▶ Vorliegender Text:
_ _ _ _ _

Doch es sind nicht nur die kontroversen Inhalte des Artikels „Warum ich Kanye West wähle“, die der Krypto-Community sauer aufstoßen, sondern vielmehr die Tatsache, dass Armstrong damit seine angepriesene politische Neutralität selbst torpediert.

Schlechtes Urteilsvermögen vom Coinbase Chef?

Erst im September hatte Armstrong einen umstrittenen Blogeintrag veröffentlicht, in dem er mit Nachdruck darauf hinwies, dass es nicht Gegenstand des Unternehmensziels von Coinbase sei „intern für politische Themen oder Kandidaten zu werben, die nichts mit dem eigenen Unternehmensziel zu tun haben oder von diesem ablenken“.

„Wir dürfen nicht über politische Themen und Kandidaten diskutieren, die nichts mit unserer Arbeit zu tun haben“, wie Armstrong dementsprechend forderte. Zudem sollten die Mitarbeiter von Coinbase „nicht erwarten, dass die Firma ihre persönlichen Überzeugungen nach außen vertritt“.

Nach dem jüngsten Tweet von Armstrong wirft die Krypto-Community dem Coinbase CEO nun Heuchelei vor, da er damit einerseits sehr wohl öffentlich politisch Stellung bezogen hat und dies andererseits auch noch während der Arbeitszeit getan hat. Letztere Vermutung stützt sich auf die Annahme, dass Armstrong ähnliche Arbeitszeiten wie seine Belegschaft hat.

„Diesen Artikel als ‚episch‘ zu bezeichnen, zeugt von ganz schlechtem Urteilsvermögen“, wie Josh Elman aus dem Vorstand der Investmentfirma Greylock Partners meint, denn dieser sei „gefüllt mit Propaganda, Falschaussagen und bloßem Quatsch“.

Dementsprechend hart fällt sein Urteil gegenüber Armstrong aus:

„Vertrauen in das Urteilsvermögen von Führungspersönlichkeiten (auch, wenn wir ihre Entscheidungen nicht gutheißen) ist sehr wichtig, vom Geschäftsführer bis hin zu Präsidenten. Und so etwas untergräbt das Vertrauen in dich.“

Andere Twitter-Nutzer vermuten wiederum, dass der Eintrag von Armstrong sarkastisch gemeint war.

„Dieser Artikel ist doch Satire oder etwa nicht? Wenn nicht, dann ist das der dümmste Fake-News Quatsch, den ich je gesehen habe“, so der Twitter-Nutzer jray. Und weiter: „Es wäre mir geradezu peinlich, für jemanden zu arbeiten, der das hier wirklich glaubt.“

Ironischer Weise ist die Aufregung um den Tweet von Armstrong genau das, was dieser mit seinem Aufruf zur „politischen Neutralität“ von Coinbase vermeiden wollte.

_ _ _ _ _

▶ Rohdaten:
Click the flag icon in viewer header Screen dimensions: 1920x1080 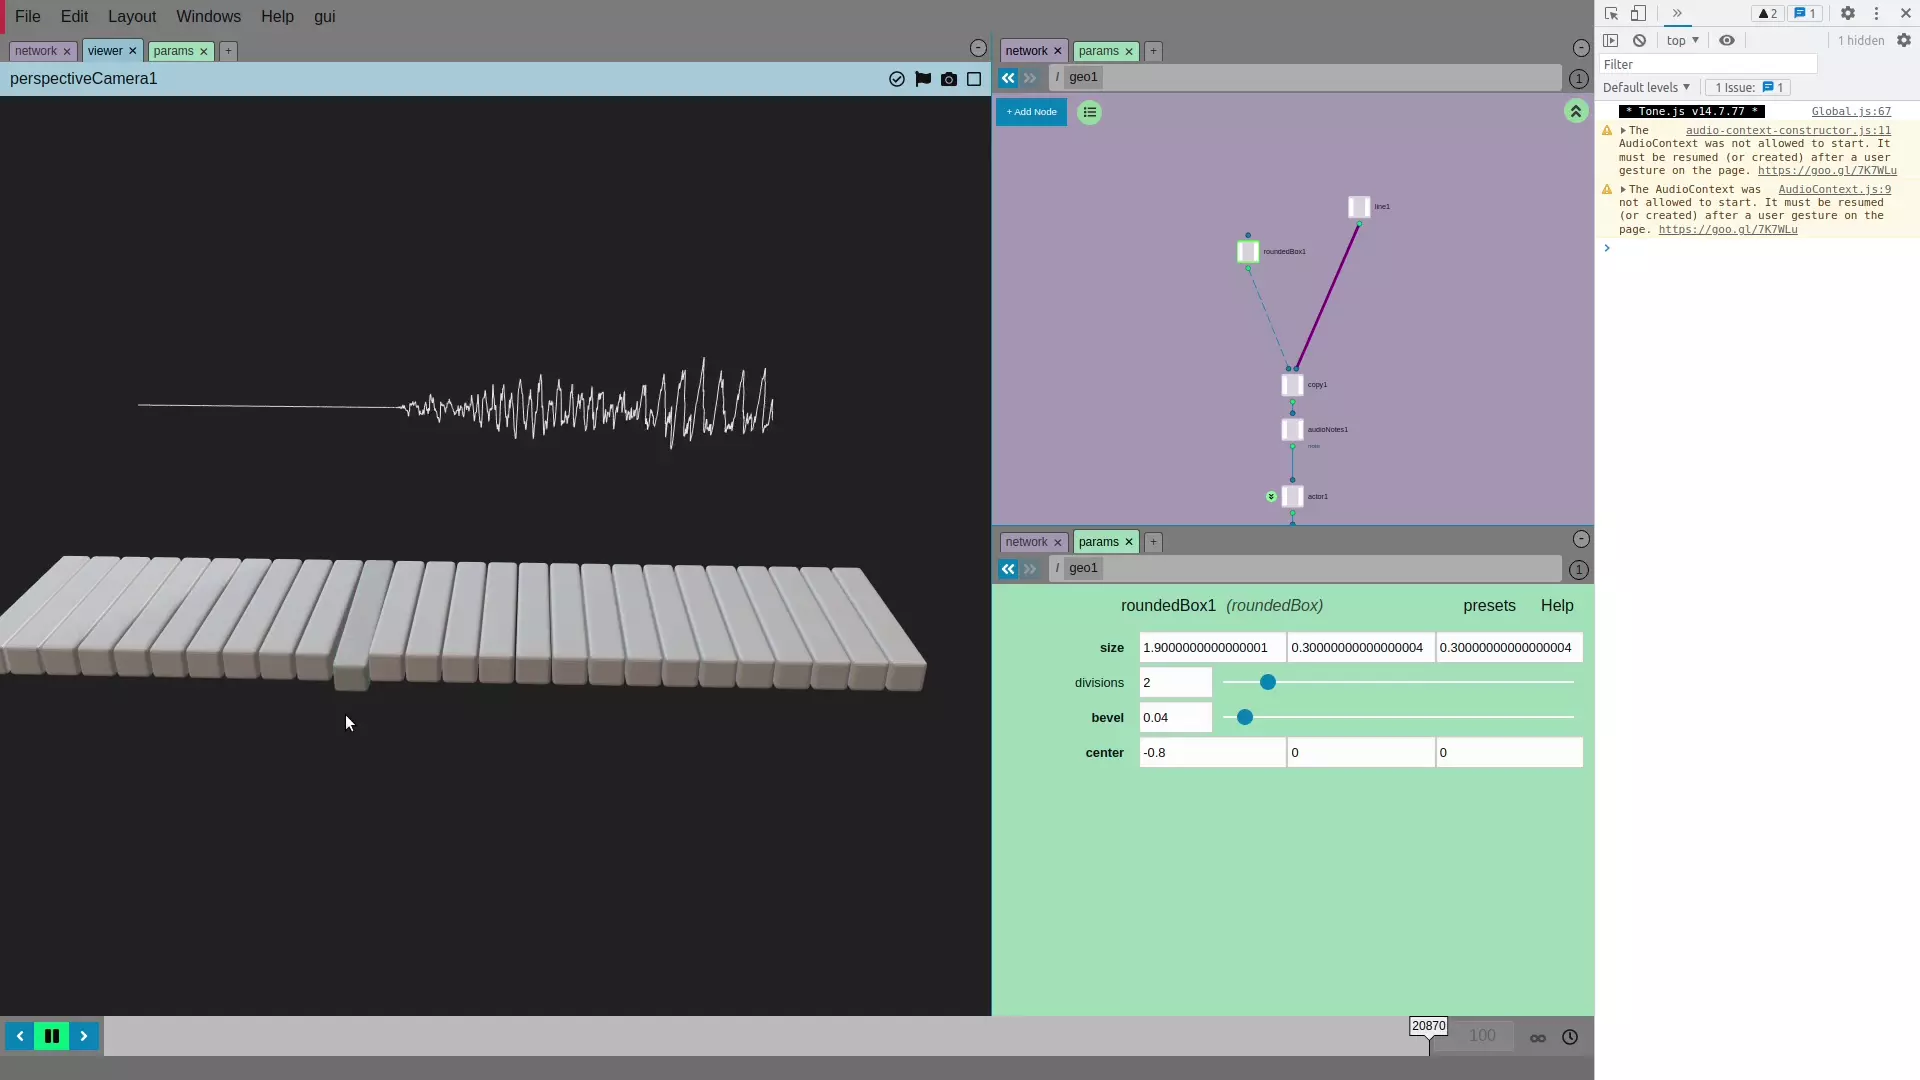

_ _ _ _ _

▶ Aufgaben:
a) Beantworte anhand des Textes über den Coinbase-Chef diese Fragen:
(i) In welchem Monat veröffentlichte Armstrong seinen umstrittenen Blogeintrag?
(ii) Welchem Gremium welcher Firma gehört Josh Elman an?
(iii) Wie heißt der Twitter-Nutzer, der fragt, ob der Artikel Satire sei?
b) Gib aus dem Text über den Coinbase-Chef den Abschnitt genau aus, der mit den Worten „Doch es sind“ beginnt und mit „vom Coinbase Chef?“ endet.

▶ Lösungen:
a)
(i) Im September.
(ii) Dem Vorstand der Investmentfirma Greylock Partners.
(iii) jray.

b)
Doch es sind nicht nur die kontroversen Inhalte des Artikels „Warum ich Kanye West wähle“, die der Krypto-Community sauer aufstoßen, sondern vielmehr die Tatsache, dass Armstrong damit seine angepriesene politische Neutralität selbst torpediert.

Schlechtes Urteilsvermögen vom Coinbase Chef?